Bogue Chitto student featured on Today Show Thursday morning

A Bogue Chitto student, attending an international Leadership Conference, will be featured on the NBC Today Show Thursday morning.

Terri Ferguson, a student at Bogue Chitto Attendance Center, was selected to attend the 2014 People To People’s Leadership Summit for media and communications at Pace University in New York City.

Ferguson is the daughter of Zetonnia Sterling and Joy Ferguson Jr. and is the granddaughter of Willie and Brenda Sims, of Wesson, and Debbie and Joy Ferguson Sr., of Bogue Chitto. She will be a 10th grader this fall at Bogue Chitto Attendance Center.

Ferguson was accepted into the People To People Ambassador Program and is the only student from Mississippi attending the conference this year.

The program will give the student a chance to meet and work with Ken Paulson, former editor in chief of USA Today, Chelsea White, producer of Girl Code, and Kenneth T. Walsh, chief White House correspondent for the U.S. News & World Report.

Terri Ferguson

Terri Ferguson

Ferguson will have opportunities to participate in a variety of activities specially designed to give students an in-depth and accurate experience in a media newsroom, including touring The Museum of the Moving Image and Sony Wonder Technology Lab.

The program helps students develop team dynamics and leadership expertise by letting them participate in workshops that focus on digital media, photojournalism, first amendment rights and service projects.

Sterling said that Terri chose bullying as the topic for her service presentation.

“She is very passionate about it,” Sterling said of her daughter’s choice for her presentation.

The presentation will be given by Ferguson at the end of the conference in front of a panel of media executives and will receive a credit evaluation followed by a celebration of the conference’s successes before the students return on their flights home.

Sterling said that her daughter is usually shy in school, but hopes the conference would help her build better public speaking skills.

Although Sterling is currently staying 30 minutes away from her daughter in Brooklyn, the conference’s policy calls for limited contact with parents to assist the students in developing their independence.

Sterling said she missed her daughter, but wanted her to have the full-experience of the program.

“I get two calls a day from Terri, once before she starts her day and once before she goes to bed, and she says she loves it,” said Sterling.

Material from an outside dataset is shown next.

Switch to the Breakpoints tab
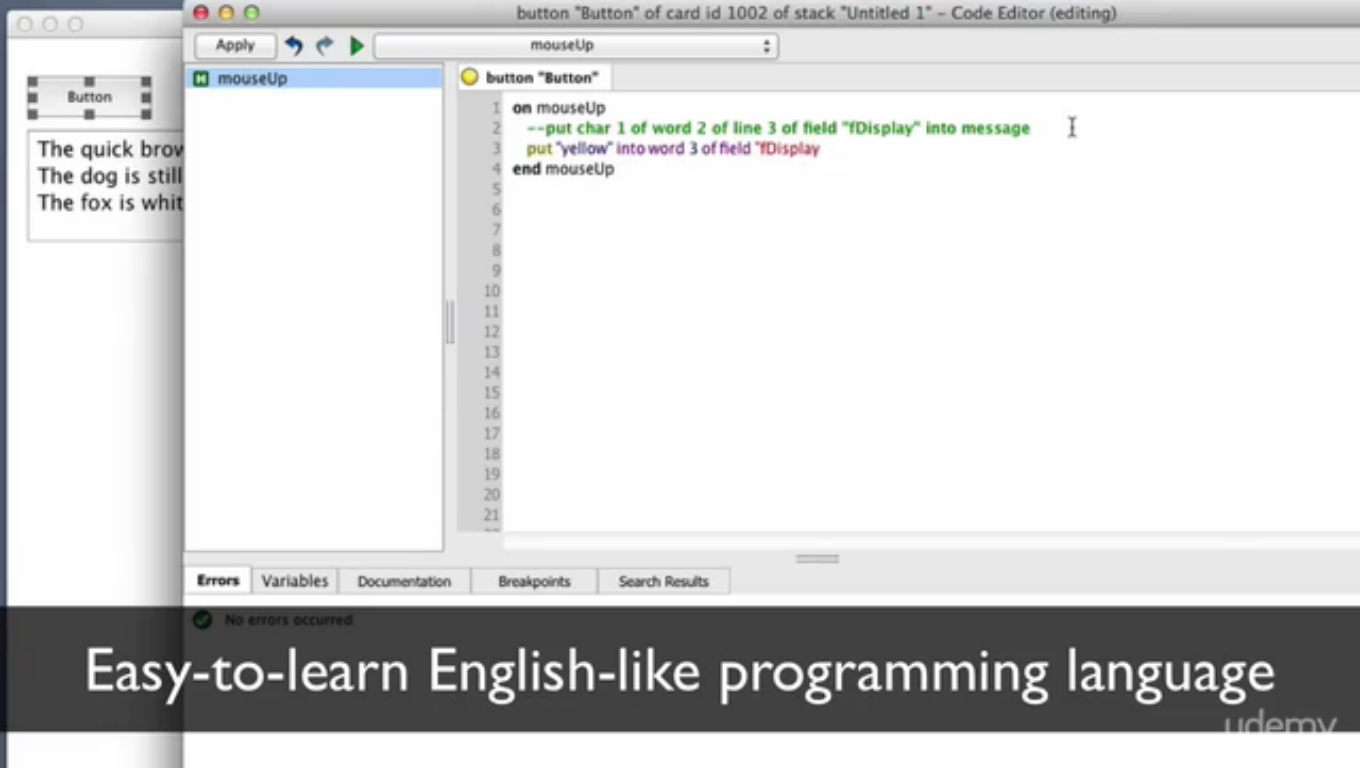1360x768 pixels. (x=534, y=581)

Sterling said that her daughter’s dream is to be a meteorologist and that she hopes her opportunities in New York will help her get a job with CNN or The Weather Channel. “She says she wants to be the female Jim Cantore.”

Sterling discussed Ferguson’s early interest in weather and said that her daughter always showed an eagerness to study meteorology.

“She used to say she wanted to be a ‘weather girl,’ but once she learned the professional name for it, she started saying how she wanted to be a’meteorologist,'” Sterling said.

Tiffani Coquat-Ferguson, the teacher that nominated Ferguson for the conference, said that Ferguson was an obvious choice for nomination.

“Terri is the prototype role model and this is a once in a lifetime cultural experience for her and I look forward to seeing what all she will accomplish in her future,” said Ferguson’s teacher.

The leadership conference will end on July 9 and Ferguson will return home from New York July 10.

Sterling said of her daughter’s time at the conference so far, “She is really hoping this experience will give her a competitive edge when she applies for meteorologist job later in life.”